## Do this
Please reproduce the lines of the items below, starting at the line that contains "Given: Toggle sort on the Task Count column" and ending at the line that contains "Looking at the", and switch "Screen dimensions" to "Display size" while leaving everything else unchanged.

-- start Extracted records --

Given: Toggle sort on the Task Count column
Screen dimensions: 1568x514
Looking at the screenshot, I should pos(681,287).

-- end Extracted records --
-- start Extracted records --

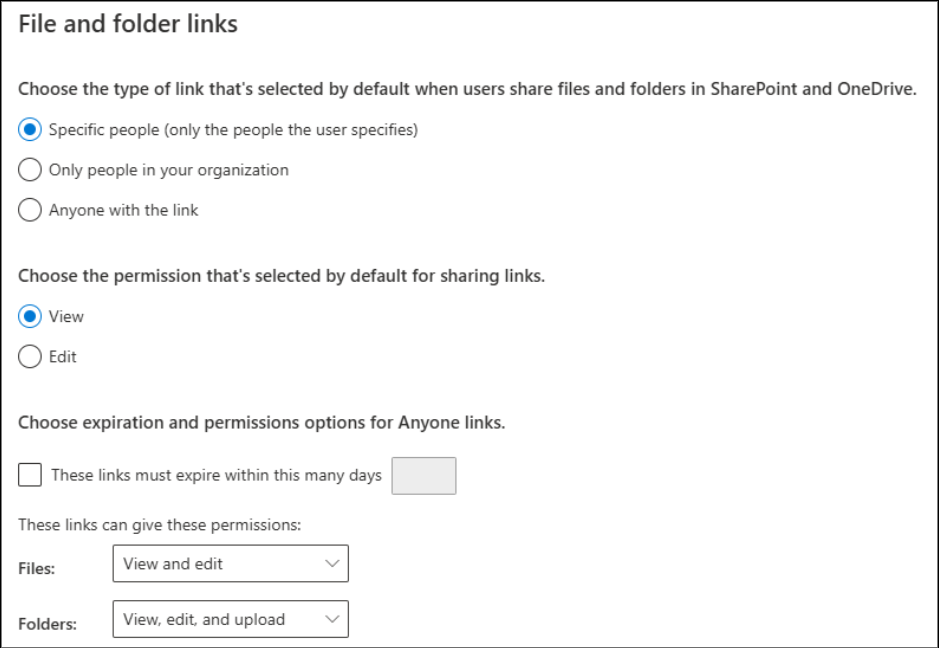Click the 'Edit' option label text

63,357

-- end Extracted records --

## Response
Given: Toggle sort on the Task Count column
Display size: 1568x514
Looking at the screenshot, I should pos(681,287).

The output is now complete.